··· EXTRACTED MATERIAL

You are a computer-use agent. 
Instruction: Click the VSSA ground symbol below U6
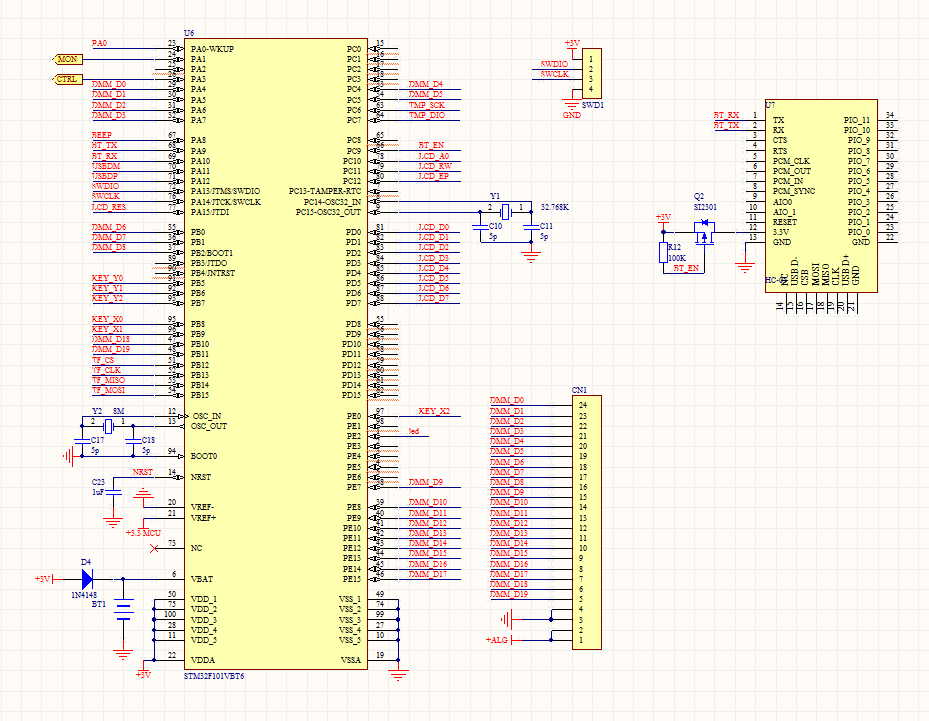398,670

······
··· EXTRACTED MATERIAL

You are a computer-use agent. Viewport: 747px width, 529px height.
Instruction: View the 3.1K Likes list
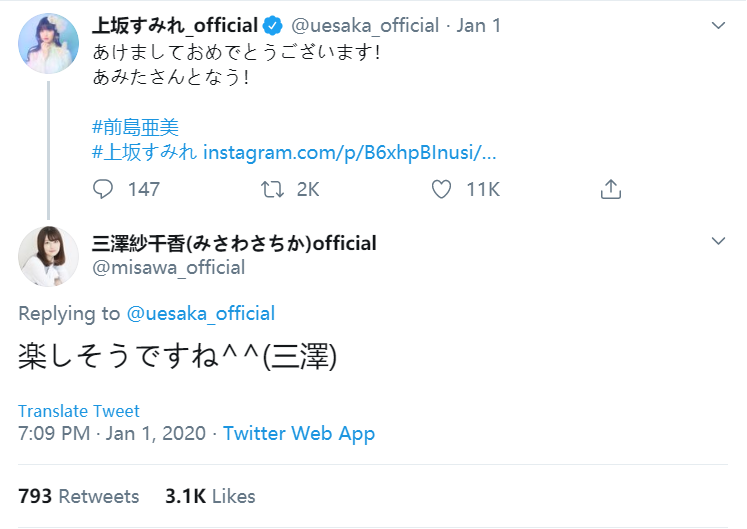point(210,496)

······

[DIRECTIONS]:
Go through the data above and tally every line that includes "agent". State only the total.

[TASK RESULT]:
2